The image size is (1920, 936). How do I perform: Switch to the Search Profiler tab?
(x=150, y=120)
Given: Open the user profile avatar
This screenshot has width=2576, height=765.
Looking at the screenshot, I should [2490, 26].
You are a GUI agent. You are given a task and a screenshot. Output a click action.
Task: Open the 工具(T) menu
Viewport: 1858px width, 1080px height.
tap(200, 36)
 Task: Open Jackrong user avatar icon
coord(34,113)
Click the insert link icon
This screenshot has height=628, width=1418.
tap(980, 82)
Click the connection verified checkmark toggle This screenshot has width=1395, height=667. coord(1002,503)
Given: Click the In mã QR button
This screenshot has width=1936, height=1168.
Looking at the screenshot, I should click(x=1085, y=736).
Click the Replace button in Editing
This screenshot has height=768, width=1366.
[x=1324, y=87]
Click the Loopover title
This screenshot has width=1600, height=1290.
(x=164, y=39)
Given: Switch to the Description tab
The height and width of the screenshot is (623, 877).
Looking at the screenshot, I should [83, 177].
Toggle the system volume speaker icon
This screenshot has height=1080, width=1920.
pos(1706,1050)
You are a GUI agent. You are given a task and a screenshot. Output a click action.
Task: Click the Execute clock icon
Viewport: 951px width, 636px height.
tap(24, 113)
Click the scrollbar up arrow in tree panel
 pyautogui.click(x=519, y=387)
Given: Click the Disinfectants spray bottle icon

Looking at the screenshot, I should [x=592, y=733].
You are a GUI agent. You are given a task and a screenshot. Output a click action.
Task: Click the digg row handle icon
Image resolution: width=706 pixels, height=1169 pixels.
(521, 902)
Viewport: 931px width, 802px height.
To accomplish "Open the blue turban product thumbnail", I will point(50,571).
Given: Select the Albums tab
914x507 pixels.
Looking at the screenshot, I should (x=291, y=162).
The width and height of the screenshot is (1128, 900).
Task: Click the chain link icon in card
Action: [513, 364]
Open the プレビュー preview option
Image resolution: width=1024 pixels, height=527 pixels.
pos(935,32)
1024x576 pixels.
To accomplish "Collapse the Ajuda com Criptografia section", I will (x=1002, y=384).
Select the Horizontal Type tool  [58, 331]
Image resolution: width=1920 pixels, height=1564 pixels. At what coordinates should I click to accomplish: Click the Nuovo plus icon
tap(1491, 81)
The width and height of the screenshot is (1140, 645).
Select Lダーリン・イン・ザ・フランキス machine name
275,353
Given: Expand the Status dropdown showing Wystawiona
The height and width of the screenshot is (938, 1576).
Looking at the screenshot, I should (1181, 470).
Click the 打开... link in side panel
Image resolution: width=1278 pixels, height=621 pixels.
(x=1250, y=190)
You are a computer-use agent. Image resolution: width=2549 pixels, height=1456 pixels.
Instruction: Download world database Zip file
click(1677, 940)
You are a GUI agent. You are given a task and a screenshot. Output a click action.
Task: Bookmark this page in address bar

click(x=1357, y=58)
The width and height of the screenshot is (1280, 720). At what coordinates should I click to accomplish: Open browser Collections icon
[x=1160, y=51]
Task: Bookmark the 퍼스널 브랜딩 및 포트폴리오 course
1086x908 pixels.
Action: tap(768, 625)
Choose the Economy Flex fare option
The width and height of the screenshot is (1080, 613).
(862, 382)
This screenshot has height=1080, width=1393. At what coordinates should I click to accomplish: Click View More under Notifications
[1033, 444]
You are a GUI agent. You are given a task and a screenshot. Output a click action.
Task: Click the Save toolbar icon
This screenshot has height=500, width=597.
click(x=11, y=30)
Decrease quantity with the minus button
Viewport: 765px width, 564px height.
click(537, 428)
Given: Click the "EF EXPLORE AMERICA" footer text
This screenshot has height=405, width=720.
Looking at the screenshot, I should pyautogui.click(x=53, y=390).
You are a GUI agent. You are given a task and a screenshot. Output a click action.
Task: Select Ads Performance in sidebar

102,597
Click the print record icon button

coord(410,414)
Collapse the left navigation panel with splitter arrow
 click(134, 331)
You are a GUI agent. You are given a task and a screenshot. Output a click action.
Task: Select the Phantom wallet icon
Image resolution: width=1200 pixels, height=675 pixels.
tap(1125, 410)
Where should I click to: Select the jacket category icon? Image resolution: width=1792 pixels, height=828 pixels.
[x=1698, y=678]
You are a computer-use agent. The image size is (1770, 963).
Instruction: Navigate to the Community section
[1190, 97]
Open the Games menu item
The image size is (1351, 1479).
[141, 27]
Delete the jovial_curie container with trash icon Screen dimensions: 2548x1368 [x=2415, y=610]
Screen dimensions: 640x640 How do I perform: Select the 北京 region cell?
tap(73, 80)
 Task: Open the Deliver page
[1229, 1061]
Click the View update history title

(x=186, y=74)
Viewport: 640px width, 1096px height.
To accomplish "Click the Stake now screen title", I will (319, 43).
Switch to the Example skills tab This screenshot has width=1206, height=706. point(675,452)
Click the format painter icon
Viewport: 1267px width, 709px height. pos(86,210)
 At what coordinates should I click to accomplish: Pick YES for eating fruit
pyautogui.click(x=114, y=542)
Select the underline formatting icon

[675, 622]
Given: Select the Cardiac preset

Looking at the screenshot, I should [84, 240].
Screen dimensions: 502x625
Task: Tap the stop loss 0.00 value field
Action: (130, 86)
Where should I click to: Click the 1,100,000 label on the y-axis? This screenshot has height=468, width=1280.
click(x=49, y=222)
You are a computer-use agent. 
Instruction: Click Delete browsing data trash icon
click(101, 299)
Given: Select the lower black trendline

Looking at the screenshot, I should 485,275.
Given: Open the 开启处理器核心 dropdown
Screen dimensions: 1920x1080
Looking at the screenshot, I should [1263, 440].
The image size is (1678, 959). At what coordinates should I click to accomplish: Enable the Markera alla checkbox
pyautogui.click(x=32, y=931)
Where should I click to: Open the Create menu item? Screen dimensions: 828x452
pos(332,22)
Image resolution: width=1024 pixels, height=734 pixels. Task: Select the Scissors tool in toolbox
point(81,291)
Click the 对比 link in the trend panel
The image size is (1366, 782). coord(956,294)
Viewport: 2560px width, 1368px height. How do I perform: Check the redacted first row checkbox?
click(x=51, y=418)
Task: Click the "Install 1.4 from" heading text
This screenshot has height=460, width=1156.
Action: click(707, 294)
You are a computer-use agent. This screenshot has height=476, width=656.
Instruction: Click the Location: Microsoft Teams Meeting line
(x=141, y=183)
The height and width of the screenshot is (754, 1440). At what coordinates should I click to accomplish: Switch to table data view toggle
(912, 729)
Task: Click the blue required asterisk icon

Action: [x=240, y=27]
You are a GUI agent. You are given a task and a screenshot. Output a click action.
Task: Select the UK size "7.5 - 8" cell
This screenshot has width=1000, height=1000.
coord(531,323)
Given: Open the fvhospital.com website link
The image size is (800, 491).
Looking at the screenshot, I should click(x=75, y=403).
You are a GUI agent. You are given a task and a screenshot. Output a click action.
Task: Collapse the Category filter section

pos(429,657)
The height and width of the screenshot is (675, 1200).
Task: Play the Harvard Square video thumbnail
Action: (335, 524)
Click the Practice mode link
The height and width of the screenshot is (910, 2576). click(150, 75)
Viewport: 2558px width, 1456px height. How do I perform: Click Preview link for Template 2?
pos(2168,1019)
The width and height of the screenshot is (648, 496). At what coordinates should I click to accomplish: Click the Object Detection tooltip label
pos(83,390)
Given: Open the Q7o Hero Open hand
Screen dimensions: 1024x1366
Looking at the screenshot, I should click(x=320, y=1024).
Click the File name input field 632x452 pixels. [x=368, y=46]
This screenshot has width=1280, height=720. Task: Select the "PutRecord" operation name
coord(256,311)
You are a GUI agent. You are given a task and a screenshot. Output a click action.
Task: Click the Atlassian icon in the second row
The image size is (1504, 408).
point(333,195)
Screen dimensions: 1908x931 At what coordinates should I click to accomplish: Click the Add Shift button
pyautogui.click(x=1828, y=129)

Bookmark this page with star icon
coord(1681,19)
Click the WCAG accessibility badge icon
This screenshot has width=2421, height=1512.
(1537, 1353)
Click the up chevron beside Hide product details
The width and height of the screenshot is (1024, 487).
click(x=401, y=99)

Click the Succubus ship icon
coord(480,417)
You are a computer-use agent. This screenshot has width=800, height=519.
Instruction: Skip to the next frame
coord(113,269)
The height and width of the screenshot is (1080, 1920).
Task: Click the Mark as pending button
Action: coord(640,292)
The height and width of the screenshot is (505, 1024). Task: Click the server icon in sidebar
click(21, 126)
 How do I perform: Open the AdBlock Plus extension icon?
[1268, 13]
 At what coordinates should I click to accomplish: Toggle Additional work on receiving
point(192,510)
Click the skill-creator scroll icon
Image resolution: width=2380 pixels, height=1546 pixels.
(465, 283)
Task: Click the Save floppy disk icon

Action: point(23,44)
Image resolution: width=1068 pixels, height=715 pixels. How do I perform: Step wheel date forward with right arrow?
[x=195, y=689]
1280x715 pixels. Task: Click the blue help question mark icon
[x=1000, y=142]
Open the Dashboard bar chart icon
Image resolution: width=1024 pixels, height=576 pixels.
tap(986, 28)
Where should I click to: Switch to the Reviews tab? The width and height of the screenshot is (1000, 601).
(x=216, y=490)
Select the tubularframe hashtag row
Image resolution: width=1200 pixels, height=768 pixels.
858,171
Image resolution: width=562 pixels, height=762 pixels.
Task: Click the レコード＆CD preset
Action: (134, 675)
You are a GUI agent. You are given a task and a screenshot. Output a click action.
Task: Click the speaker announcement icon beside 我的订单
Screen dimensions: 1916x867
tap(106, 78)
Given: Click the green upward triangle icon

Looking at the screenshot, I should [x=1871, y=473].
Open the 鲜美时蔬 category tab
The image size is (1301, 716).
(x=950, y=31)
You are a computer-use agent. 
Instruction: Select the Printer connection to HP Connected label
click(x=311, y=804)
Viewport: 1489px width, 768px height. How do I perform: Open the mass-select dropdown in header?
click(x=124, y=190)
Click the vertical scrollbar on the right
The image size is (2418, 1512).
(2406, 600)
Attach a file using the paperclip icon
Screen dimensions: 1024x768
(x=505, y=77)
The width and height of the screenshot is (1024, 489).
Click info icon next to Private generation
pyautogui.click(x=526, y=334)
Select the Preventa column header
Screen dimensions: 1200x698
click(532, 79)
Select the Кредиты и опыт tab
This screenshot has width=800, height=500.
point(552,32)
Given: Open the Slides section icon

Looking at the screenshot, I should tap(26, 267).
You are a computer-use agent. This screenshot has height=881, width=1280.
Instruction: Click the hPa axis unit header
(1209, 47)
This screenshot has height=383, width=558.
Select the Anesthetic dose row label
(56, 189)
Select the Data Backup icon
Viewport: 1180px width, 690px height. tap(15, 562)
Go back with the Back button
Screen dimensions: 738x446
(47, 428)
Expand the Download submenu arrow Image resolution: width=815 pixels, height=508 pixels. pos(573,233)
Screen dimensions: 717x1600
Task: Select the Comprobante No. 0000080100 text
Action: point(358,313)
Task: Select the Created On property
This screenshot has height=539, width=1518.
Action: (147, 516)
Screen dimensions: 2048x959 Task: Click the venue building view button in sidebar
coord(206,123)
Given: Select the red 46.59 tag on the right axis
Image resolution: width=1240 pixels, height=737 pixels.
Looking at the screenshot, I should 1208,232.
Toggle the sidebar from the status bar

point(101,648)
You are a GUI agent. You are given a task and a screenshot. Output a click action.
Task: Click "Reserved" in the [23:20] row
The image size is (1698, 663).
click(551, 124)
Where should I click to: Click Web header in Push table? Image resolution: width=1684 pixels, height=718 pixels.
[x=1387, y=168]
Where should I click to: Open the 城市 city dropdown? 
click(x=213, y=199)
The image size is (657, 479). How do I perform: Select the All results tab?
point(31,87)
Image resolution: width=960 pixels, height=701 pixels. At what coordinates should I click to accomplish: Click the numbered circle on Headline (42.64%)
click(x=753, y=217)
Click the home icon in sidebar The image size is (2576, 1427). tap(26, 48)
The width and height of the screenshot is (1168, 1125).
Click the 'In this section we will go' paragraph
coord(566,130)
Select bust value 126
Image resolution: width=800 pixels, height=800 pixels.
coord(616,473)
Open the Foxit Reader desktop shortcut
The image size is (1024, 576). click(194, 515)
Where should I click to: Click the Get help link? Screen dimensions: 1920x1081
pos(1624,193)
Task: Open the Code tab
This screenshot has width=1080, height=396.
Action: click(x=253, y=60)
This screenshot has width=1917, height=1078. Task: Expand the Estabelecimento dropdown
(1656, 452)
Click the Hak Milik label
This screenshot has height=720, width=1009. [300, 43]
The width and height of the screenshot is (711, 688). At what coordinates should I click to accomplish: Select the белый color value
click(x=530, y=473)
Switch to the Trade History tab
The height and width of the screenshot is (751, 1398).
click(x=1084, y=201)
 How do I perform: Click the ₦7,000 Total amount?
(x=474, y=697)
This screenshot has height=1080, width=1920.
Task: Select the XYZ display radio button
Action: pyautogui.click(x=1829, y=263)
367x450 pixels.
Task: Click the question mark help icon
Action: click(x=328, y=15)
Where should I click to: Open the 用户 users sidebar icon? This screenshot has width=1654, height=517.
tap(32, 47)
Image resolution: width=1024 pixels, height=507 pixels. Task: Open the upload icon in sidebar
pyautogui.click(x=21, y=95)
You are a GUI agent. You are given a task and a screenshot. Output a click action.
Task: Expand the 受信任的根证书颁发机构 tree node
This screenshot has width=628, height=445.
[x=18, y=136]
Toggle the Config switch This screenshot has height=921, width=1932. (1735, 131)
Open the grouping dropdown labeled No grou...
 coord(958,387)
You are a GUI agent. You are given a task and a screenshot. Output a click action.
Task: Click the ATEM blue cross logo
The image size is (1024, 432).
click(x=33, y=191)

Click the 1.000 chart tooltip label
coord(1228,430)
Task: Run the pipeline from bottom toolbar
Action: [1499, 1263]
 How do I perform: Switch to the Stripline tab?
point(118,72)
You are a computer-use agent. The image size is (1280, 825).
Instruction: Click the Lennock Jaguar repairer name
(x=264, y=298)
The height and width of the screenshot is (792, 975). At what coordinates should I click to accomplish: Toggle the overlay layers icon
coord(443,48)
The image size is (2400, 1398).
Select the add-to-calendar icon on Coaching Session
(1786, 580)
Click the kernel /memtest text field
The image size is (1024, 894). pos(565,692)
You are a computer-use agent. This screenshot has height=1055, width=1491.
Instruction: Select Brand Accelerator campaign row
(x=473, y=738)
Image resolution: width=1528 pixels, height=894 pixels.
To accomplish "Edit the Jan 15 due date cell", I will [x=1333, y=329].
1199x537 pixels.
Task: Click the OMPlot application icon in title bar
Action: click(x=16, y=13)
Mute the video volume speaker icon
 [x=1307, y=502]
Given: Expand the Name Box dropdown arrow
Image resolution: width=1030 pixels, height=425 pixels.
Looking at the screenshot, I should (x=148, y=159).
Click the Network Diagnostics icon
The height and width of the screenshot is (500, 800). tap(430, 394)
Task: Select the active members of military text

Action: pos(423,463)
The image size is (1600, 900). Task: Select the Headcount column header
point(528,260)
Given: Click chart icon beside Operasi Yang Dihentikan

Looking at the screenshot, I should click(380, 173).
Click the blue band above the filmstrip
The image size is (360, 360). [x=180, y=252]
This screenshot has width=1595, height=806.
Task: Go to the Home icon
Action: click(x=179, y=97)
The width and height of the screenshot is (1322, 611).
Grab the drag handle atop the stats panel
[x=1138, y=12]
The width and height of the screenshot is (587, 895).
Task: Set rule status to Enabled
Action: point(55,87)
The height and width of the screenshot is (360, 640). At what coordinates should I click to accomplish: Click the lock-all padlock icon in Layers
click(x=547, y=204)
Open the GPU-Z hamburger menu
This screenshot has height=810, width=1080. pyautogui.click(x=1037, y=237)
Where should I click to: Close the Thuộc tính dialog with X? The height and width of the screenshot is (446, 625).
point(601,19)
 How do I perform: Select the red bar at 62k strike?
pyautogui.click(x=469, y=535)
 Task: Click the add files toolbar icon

___

== Exercise details ==
Reproduce the material verbatim from the line with "Open the プレビュー preview option" up to and including the line with "tap(1491, 81)".

== Completed task ==
Open the プレビュー preview option
Image resolution: width=1024 pixels, height=527 pixels.
pos(935,32)
1024x576 pixels.
To accomplish "Collapse the Ajuda com Criptografia section", I will (x=1002, y=384).
Select the Horizontal Type tool  [58, 331]
Image resolution: width=1920 pixels, height=1564 pixels. At what coordinates should I click to accomplish: Click the Nuovo plus icon
tap(1491, 81)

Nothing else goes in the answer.